EXERCISE PROMPT: For this listing, reproduce the line with "This screenshot has height=361, width=644.", the line with "Task: Click country_total 7949 in Diya row", and the lines between, exactly as they stand. Leave out pictures and all other lines.

DATASET EXTRACT:
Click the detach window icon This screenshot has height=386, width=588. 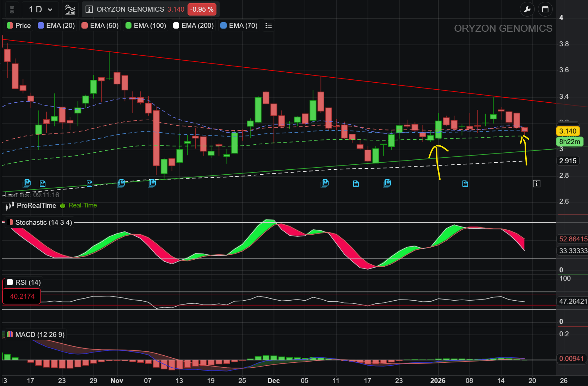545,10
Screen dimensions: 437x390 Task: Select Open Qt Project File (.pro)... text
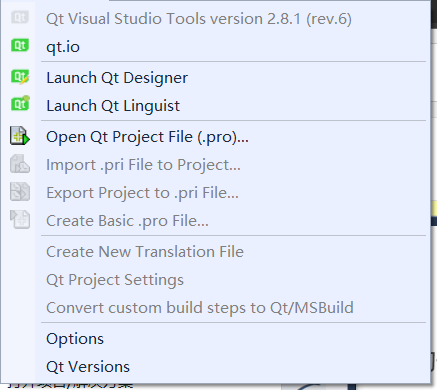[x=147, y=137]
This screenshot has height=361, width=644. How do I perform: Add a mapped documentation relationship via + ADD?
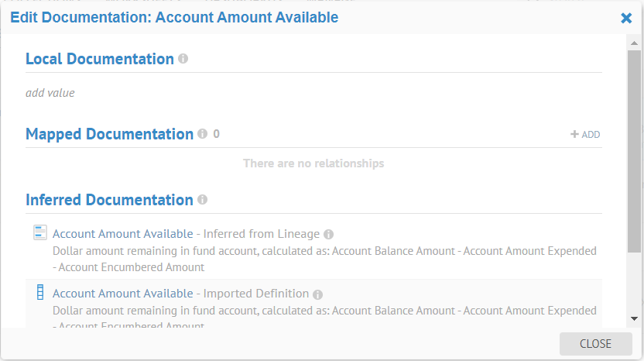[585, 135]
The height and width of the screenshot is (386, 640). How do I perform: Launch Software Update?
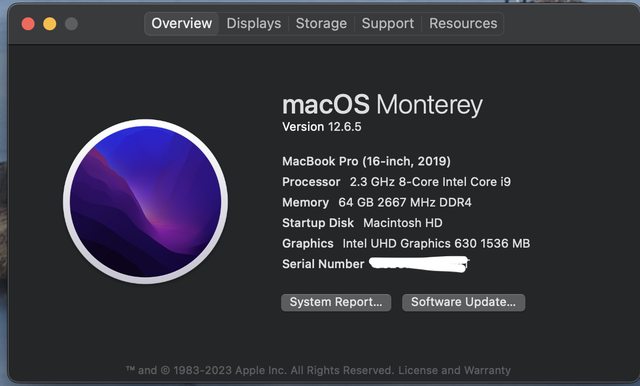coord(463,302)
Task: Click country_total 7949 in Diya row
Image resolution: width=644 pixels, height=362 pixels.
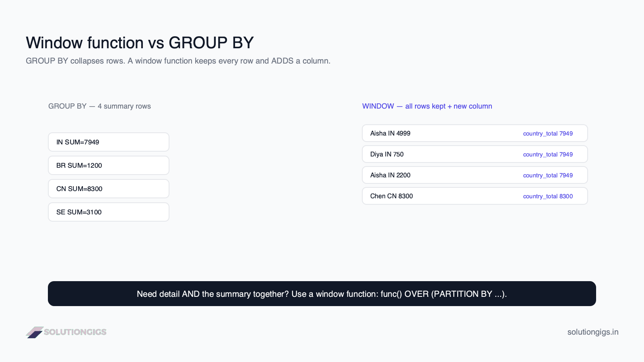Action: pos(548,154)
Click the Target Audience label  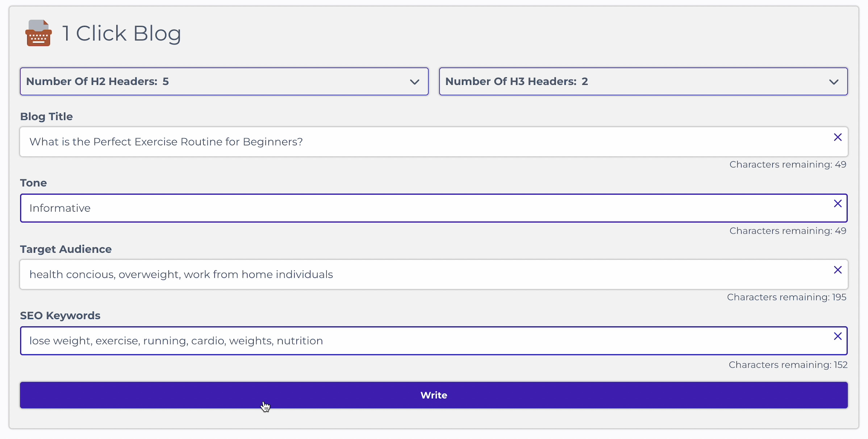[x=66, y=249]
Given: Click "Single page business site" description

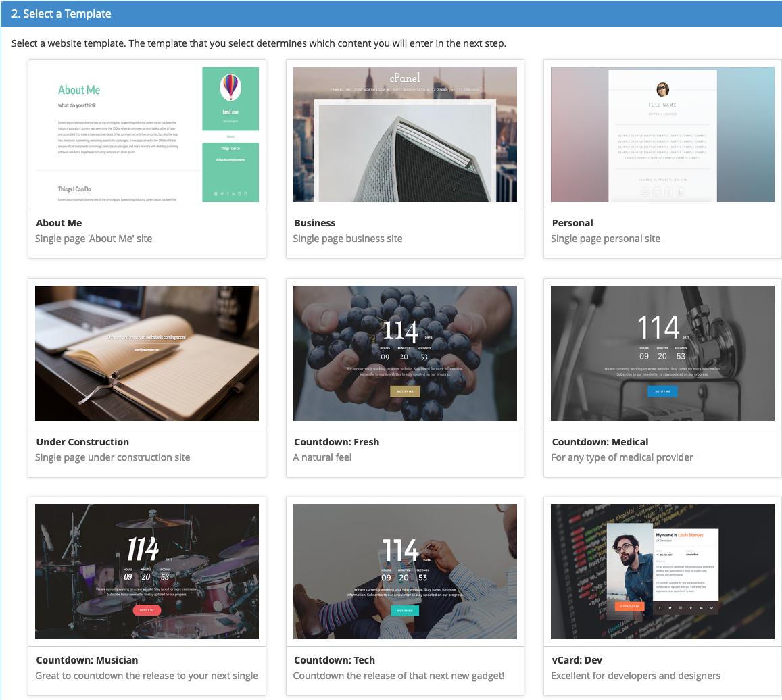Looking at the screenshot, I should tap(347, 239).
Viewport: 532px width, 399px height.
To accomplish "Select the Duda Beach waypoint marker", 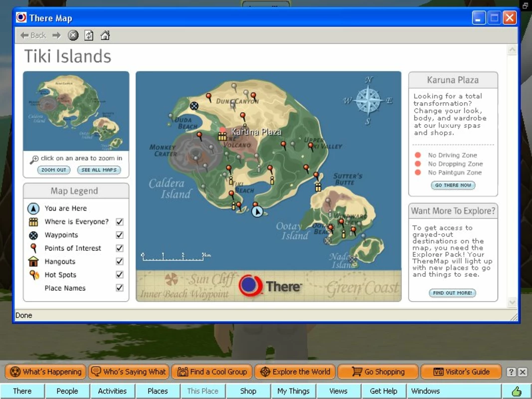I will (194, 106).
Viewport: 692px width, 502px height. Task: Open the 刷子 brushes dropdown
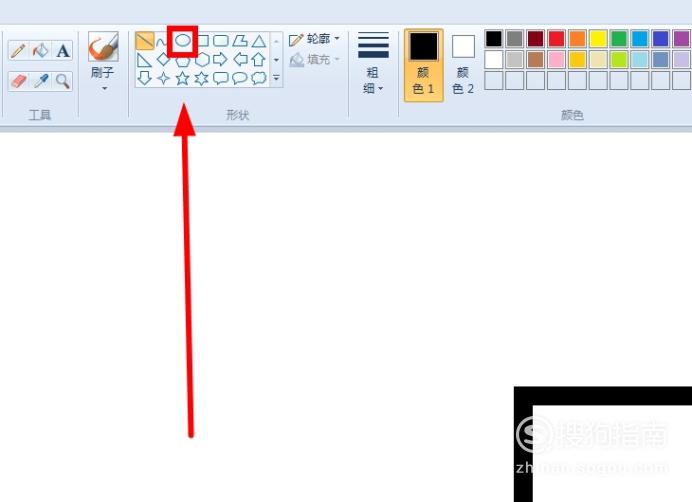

WRITTEN SOLUTION:
This screenshot has height=361, width=644. How do I perform: Add a mapped documentation relationship via + ADD?
[585, 135]
The height and width of the screenshot is (386, 640). How do I perform: Launch Software Update?
coord(463,302)
Task: Click country_total 7949 in Diya row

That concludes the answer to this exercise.